I have a two column matrix, m. I have a vector of Booleans index, generated based on the sequence within m[,1]. I would like to replace some values in m[,2], with values from m[,1] but only where the same row in index is TRUE.
我有一个两列矩阵,m。我有一个布尔值索引,基于m [,1]内的序列生成。我想用m [,2]中的一些值替换m [,1]中的值,但仅限于索引中的同一行为TRUE的值。

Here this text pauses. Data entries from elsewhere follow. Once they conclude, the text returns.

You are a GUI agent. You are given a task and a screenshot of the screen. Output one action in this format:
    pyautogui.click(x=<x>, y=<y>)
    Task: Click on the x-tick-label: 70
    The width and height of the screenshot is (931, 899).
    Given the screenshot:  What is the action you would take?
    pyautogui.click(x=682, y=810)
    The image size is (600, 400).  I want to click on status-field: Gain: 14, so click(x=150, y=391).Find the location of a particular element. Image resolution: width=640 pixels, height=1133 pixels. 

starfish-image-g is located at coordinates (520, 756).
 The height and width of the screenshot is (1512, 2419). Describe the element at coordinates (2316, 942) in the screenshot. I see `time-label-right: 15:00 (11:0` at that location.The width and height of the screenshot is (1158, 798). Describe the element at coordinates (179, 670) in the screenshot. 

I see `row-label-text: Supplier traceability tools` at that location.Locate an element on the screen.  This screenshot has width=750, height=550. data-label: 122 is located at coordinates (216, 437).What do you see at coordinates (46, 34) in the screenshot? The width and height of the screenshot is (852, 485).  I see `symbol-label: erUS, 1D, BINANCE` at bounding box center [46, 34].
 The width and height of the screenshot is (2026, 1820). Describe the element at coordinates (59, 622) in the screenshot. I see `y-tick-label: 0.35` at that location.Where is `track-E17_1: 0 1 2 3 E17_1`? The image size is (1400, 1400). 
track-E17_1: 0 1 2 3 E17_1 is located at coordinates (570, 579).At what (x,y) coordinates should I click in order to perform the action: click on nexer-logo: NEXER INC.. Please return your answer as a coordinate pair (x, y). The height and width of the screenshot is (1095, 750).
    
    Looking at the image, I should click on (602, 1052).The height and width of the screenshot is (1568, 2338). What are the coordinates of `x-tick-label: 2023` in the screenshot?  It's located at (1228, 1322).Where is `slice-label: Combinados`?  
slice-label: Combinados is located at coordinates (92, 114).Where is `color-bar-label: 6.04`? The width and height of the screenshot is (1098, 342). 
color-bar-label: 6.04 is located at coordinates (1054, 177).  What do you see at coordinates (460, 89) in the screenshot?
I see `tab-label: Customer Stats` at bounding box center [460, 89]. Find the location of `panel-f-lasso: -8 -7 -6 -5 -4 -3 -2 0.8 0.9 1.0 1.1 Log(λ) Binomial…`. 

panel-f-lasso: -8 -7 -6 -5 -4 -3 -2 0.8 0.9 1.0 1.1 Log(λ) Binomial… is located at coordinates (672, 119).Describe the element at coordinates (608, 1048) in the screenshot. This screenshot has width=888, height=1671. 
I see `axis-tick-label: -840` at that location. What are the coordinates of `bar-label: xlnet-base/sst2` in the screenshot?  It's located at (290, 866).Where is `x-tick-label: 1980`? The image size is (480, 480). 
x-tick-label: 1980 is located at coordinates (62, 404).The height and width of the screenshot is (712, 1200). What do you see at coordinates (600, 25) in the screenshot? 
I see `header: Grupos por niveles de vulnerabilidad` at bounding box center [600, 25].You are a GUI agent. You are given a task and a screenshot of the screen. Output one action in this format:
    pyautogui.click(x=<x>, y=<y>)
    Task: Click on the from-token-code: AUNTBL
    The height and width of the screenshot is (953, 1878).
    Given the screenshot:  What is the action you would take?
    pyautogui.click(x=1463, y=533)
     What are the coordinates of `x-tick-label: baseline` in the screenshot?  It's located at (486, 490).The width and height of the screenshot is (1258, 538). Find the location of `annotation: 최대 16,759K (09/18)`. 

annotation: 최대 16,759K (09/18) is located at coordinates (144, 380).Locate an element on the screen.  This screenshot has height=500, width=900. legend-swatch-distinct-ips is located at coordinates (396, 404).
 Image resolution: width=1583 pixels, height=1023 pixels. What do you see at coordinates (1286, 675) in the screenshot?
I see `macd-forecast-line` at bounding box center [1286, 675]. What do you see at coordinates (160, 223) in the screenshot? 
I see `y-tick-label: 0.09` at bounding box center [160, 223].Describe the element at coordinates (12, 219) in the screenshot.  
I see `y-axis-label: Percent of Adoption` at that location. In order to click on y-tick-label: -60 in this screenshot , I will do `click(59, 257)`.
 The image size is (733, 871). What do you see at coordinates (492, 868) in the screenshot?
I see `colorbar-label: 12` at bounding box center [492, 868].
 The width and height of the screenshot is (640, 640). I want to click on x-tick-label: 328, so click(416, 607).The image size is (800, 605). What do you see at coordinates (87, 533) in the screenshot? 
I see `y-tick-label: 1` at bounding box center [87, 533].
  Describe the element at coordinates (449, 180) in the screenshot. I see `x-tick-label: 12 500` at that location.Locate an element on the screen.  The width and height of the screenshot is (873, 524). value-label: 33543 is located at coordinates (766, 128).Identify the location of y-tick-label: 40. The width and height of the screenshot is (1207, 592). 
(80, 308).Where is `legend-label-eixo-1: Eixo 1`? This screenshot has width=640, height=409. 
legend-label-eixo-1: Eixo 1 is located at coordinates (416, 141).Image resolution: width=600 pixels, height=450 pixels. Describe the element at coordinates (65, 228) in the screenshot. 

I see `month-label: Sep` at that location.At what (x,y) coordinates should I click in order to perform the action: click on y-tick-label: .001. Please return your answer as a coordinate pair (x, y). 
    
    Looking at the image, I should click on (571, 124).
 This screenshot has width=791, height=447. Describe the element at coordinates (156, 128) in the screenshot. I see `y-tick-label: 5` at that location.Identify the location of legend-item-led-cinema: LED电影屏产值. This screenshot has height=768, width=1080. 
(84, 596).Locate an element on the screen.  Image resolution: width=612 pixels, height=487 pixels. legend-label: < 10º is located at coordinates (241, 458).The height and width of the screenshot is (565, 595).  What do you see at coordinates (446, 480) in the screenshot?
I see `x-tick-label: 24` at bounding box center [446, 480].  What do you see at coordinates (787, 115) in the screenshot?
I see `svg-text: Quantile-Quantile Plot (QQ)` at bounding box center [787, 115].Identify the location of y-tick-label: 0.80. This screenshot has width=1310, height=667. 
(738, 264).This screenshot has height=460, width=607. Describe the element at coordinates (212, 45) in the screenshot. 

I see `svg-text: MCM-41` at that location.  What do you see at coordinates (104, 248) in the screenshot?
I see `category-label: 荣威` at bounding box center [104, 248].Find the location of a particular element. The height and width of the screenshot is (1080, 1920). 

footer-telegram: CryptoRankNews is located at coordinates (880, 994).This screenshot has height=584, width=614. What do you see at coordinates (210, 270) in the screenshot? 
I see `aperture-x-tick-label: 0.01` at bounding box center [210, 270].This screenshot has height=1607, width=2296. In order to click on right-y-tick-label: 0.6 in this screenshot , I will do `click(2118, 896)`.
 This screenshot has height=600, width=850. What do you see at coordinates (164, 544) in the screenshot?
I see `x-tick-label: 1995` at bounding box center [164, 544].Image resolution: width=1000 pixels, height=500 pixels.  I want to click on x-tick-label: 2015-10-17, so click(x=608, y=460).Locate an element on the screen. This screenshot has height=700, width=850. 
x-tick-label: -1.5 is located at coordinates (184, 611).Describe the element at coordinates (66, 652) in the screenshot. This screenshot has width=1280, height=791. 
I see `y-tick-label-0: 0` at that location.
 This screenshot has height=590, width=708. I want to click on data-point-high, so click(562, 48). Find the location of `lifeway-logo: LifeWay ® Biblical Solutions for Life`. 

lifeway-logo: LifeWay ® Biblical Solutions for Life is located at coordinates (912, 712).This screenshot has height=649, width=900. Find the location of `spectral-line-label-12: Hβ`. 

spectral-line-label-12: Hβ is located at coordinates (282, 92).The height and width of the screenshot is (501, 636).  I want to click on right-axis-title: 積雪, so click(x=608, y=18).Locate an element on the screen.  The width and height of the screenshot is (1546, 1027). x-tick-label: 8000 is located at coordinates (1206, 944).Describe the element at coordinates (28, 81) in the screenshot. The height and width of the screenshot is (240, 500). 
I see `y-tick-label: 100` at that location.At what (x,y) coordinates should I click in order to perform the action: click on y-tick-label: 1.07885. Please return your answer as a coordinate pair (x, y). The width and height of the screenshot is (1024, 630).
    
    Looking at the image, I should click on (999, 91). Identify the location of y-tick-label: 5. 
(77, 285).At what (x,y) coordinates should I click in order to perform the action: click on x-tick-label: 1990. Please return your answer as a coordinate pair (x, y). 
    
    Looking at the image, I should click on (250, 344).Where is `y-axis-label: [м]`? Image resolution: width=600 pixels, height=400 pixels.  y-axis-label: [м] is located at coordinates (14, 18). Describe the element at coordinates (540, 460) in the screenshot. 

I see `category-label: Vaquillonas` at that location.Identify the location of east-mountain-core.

I'm sure there is an good way to do this without looping, but I can't get my head around it at the moment. I have tried many ways but failed. Here is my code:
我确信有一个很好的方法可以在没有循环的情况下做到这一点,但我现在无法理解它。我尝试了很多方法但失败了。这是我的代码:
m <- matrix(nrow=20,ncol=2)
m[,2] <- 0
m[,1] <- c(0, 0, 0, 1, 1, 1, -1, 1, 1, 1, 1, -1, -1, -1, -1, -1, 1, 1, 1, 1)
index <- (m[,1]==Lag(m[,1])) & (m[,1]!=Lag(m[,1],2))
I would appreciate any insight on an elegant way to achieve the correct result.
我希望能够以优雅的方式获得正确的结果。
Thank you.
谢谢。
1 个解决方案
#1
1
This should work:
这应该工作:
m[which(index),2] <- m[which(index),1]
gives you
给你
> m
[,1] [,2]
[1,] 0 0
[2,] 0 0
[3,] 0 0
[4,] 1 0
[5,] 1 1
[6,] 1 0
[7,] -1 0
[8,] 1 0
[9,] 1 1
[10,] 1 0
[11,] 1 0
[12,] -1 0
[13,] -1 -1
[14,] -1 0
[15,] -1 0
[16,] -1 0
[17,] 1 0
[18,] 1 1
[19,] 1 0
[20,] 1 0
Note that m[index,2] etc. would also work if there were no NA values in index.
请注意,如果索引中没有NA值,m [index,2]等也会起作用。
#1
1
This should work:
这应该工作:
m[which(index),2] <- m[which(index),1]
gives you
给你
> m
[,1] [,2]
[1,] 0 0
[2,] 0 0
[3,] 0 0
[4,] 1 0
[5,] 1 1
[6,] 1 0
[7,] -1 0
[8,] 1 0
[9,] 1 1
[10,] 1 0
[11,] 1 0
[12,] -1 0
[13,] -1 -1
[14,] -1 0
[15,] -1 0
[16,] -1 0
[17,] 1 0
[18,] 1 1
[19,] 1 0
[20,] 1 0
Note that m[index,2] etc. would also work if there were no NA values in index.
请注意,如果索引中没有NA值,m [index,2]等也会起作用。